15. A method for selective modification and labelling of thiol groups in peptides and proteins using trifluoromethanesulfonyl alkynylamides of general structural formula (I) as described in any of claims 1 to 5 or prepared by a method as described in any of claims 6 to 12, characterized in that: the method comprises the following steps:

wherein R is selected from one of alkyl, hydroxyethyl, propargyl, an indometacin-containing group, a biotin-containing group and a coumarin-containing fluorescent group; r¹Is one of a cysteine group, a cysteine-containing peptide chain group, a cysteine-containing protein group, an amino and/or carboxyl protected cysteine-containing peptide chain group, an amino and/or carboxyl protected cysteine-containing protein group.

16. The method of claim 15, wherein: the alkalescent reaction system is a mixed system consisting of a slightly alkaline buffer solution and an organic solvent; the alkaline buffer solution is selected from one of PBS buffer solution and Tris buffer solution; the organic solvent is one of acetonitrile, N-dimethylformamide and dimethyl sulfoxide.

17. The method of claim 16, wherein: the volume ratio of the alkalescent buffer solution to the organic solvent is 1-50: 1.

18. The method of claim 16, wherein: the volume ratio of the alkalescent buffer solution to the organic solvent is 5-40: 1.

19. The method of claim 16, wherein: the volume ratio of the alkalescent buffer solution to the organic solvent is 10-30: 1.

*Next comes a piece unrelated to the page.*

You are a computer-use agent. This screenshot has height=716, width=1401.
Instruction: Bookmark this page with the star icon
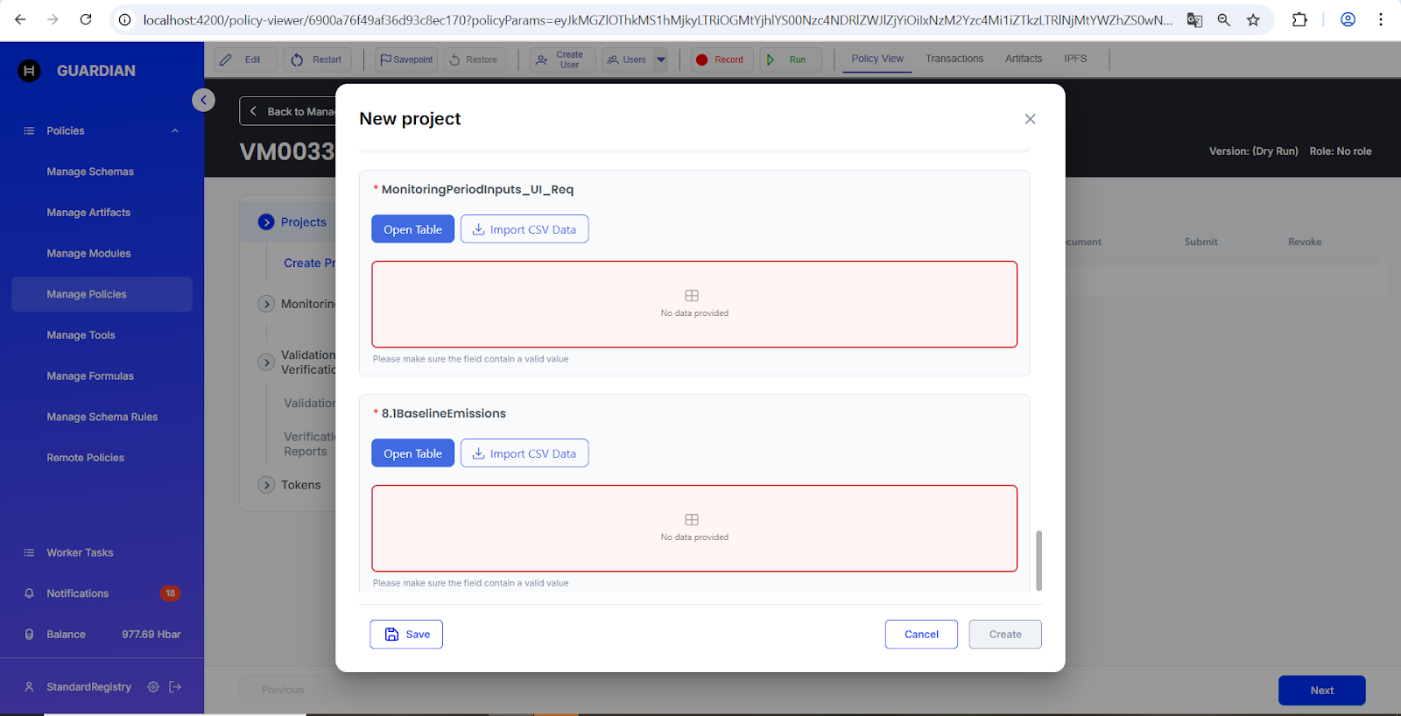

20. The method of claim 15, wherein: the molar ratio of the added amount of the trifluoromethanesulfonyl alkyne amide compound with the general structural formula (I) to the added amount of the sulfhydryl-containing peptide or protein with the general structural formula (V) is 1-10: 1.

21. The method of claim 15, wherein: the molar ratio of the added amount of the trifluoromethanesulfonyl alkynamide compound with the general structural formula (I) to the added amount of the sulfhydryl-containing peptide or protein with the general structural formula (V) is 1.1-4: 1.

22. The method of claim 15, wherein: the molar ratio of the added amount of the trifluoromethanesulfonyl alkyne amide compound with the general structural formula (I) to the added amount of the sulfhydryl-containing peptide or protein with the general structural formula (V) is 1.2-2: 1.

23. The method according to any one of claims 15-22, wherein: the step C) is specifically as follows: dissolving trifluoromethanesulfonyl alkynamide compounds with a general structural formula (I) and sulfhydryl-containing polypeptides or proteins with a general structural formula (V) in a weakly alkaline reaction system, uniformly mixing, and reacting; after the reaction is finished, the sulfur ether compound modified by the trifluoromethanesulfonyl group with the general structural formula (VI) is obtained through column chromatography separation.

24. The method of claim 23, wherein: the reaction is specifically as follows: stirring and reacting for 0-60min at 0-50 ℃.

25. The method of claim 23, wherein: the reaction is specifically as follows: stirring and reacting for 20-50min at 30-40 ℃.